* [SOLICITUD ESCRITA 1]:
Enumera en orden de aparición todos los años escritos en cifras que contiene el fragmento sobre la cultura catalana y el pujolismo.
* [SOLICITUD ESCRITA 2]:
Reproduce el fragmento sobre la cultura catalana y el pujolismo desde "Recupero cosas sabidas" hasta "magisterio, Gabriel Ferrater).", ambos incluidos.

* [FRAGMENTO PROPORCIONADO]:
────
Algo de todo esto es lo que cuenta Grasset mientras explora las causas de esa contradicción central o esa adaptación racionalizada y seguramente pragmática al catalanismo pujolista. “La imaginación subordinada” es la turbadora fórmula de Grasset para sintetizar el papel que algunas grandes figuras de la cultura catalana aceptaron para adaptarse al mapa político del nuevo poder democrático. A la altura de 1983, Antoni Tàpies aceptaba de mil amores la medalla de oro de la Generalitat a la vez que pedía disculpas por haberse visto forzado a aceptar dos años atrás, en la resaca del golpe de 1981, otra medalla (al Mérito en las Bellas Artes) otorgada por el Ministerio de Cultura: de no concurrir esa coyuntura extraordinaria posgolpista, la hubiera agradecido pero no aceptado porque venía de España.

Es solo una anécdota pero Grasset exprime bien el significado de ese detalle. En el fondo, se había puesto en marcha entonces la ilusión aberrante de una “autosuficiencia cultural” catalana que a la vez favorecía la estrategia de una “confrontación con España” a través de la prolongación artificiosa, sobreactuada, de la épica resistencialista del antifranquismo. Pero ya no había franquismo y España era una monarquía constitucional: lo que había era la voluntad de hegemonía pujolista desde la Generalitat y un “rapto de la cultura y su sometimiento al discurso político” del nacionalismo conservador. Tàpies servía para reforzar políticamente a Pujol cubriendo el flanco cultural más desasistido de todo el pujolismo. En su glosa del premiado, Gimferrer suturaba la tradición de la vanguardia al tronco de la identidad catalana, como había hecho en su ensayo de 1974. Salía reforzada así la que iba a ser la estrategia de blindaje del pujolismo desde entonces: cualquier crítica a la Generalitat de Pujol se convertía en una crítica a Cataluña. Esa ley mayor empezó a regir oficialmente un poco después, tras la investidura de Pujol de mayo de 1984 y la inversión de culpas que practicó el presidente desde el balcón de la Generalitat: las lecciones de moral y ética las daría en adelante Pujol, aunque en realidad la Fiscalía General acababa de acusarlo de apropiación indebida en Banca Catalana (dos años después se archivaba la causa para él y para el resto de los imputados).

Recupero cosas sabidas porque pertenecen al contexto en el que las figuras públicas de la cultura en Cataluña hubieron de situarse: o bien rechazar el reduccionismo identitario y excluyente entre Pujol y Cataluña o bien asumir la subordinación cultural a su proyecto político. Grasset señala que el ingreso en la rae en 1985 coincide con la pérdida de la auctoritas que había desprendido el escritor aunque a la vez propiciaba una consagración institucional de su figura. Pudo empezar ahí el fin del mandarinato de Gimferrer, con la aparición de sustantivos nombres nuevos del mapa cultural catalán, y el abandono de la tentación de ejercer el papel de Carles Riba (ante la ausencia desde 1972 del obvio titular de ese magisterio, Gabriel Ferrater).
────
* [REGISTROS LISTADOS]:
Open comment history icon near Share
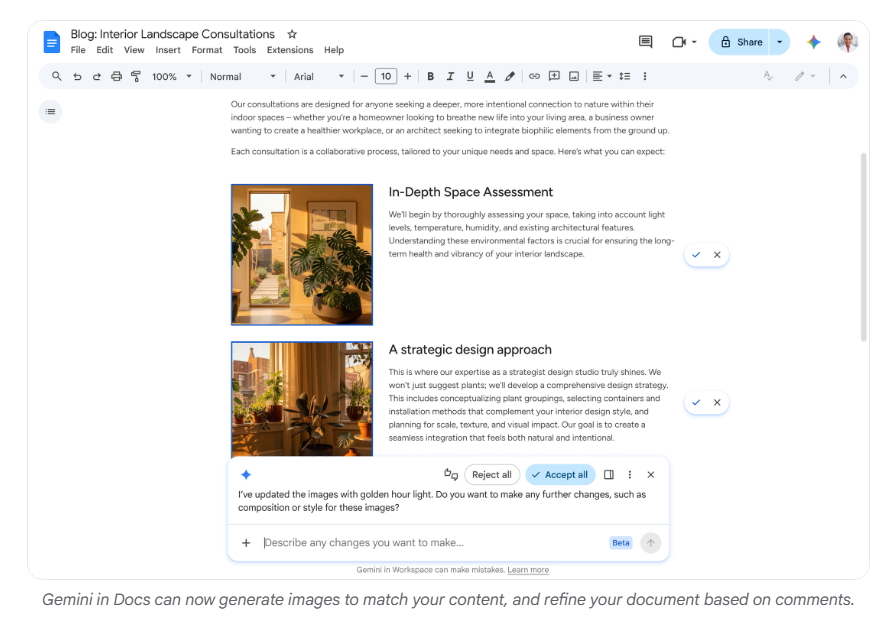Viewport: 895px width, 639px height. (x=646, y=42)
────
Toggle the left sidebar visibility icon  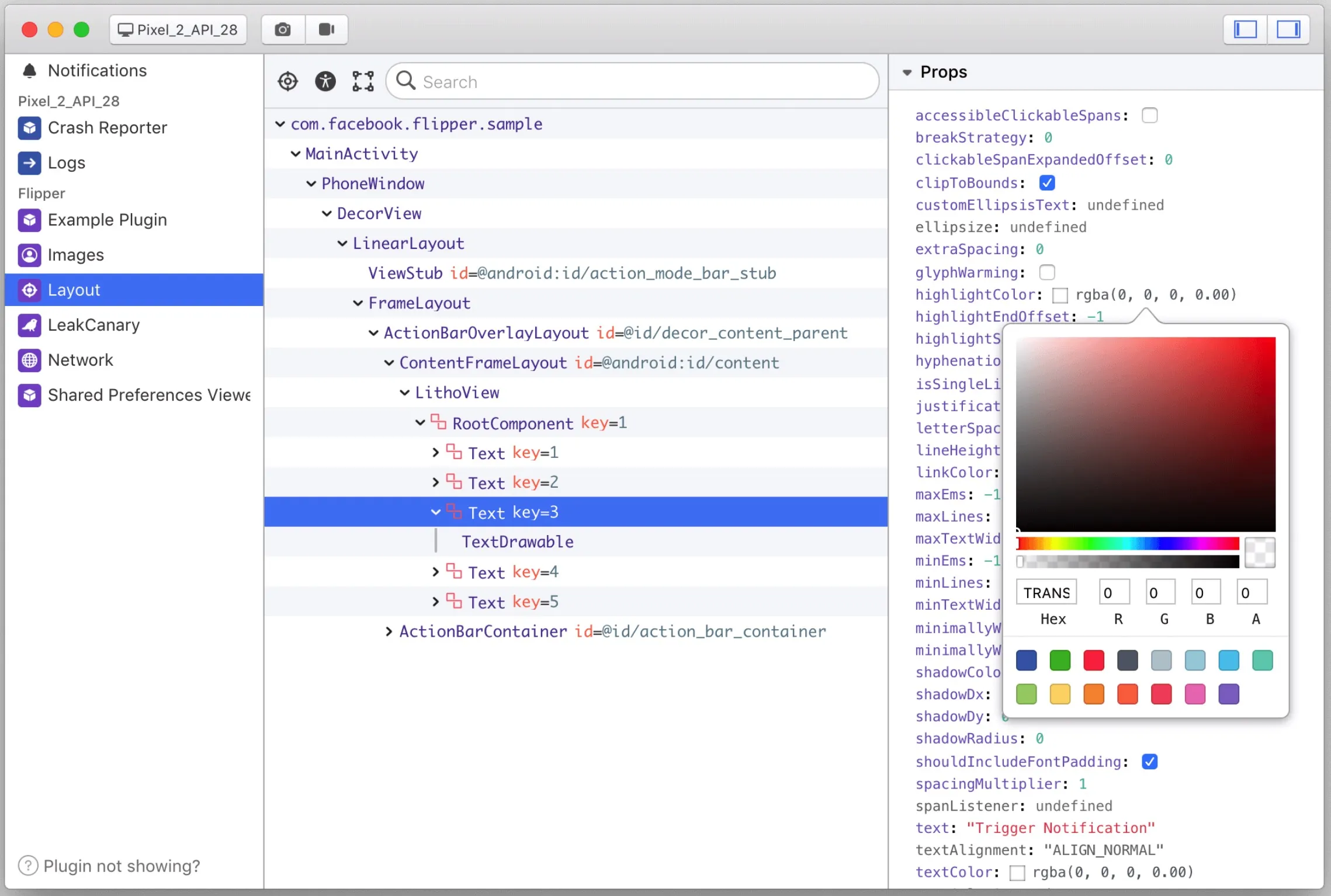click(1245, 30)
────
* [RESULTADO 1]:
1983, 1981, 1974, 1984, 1985, 1972

* [RESULTADO 2]:
Recupero cosas sabidas porque pertenecen al contexto en el que las figuras públicas de la cultura en Cataluña hubieron de situarse: o bien rechazar el reduccionismo identitario y excluyente entre Pujol y Cataluña o bien asumir la subordinación cultural a su proyecto político. Grasset señala que el ingreso en la rae en 1985 coincide con la pérdida de la auctoritas que había desprendido el escritor aunque a la vez propiciaba una consagración institucional de su figura. Pudo empezar ahí el fin del mandarinato de Gimferrer, con la aparición de sustantivos nombres nuevos del mapa cultural catalán, y el abandono de la tentación de ejercer el papel de Carles Riba (ante la ausencia desde 1972 del obvio titular de ese magisterio, Gabriel Ferrater).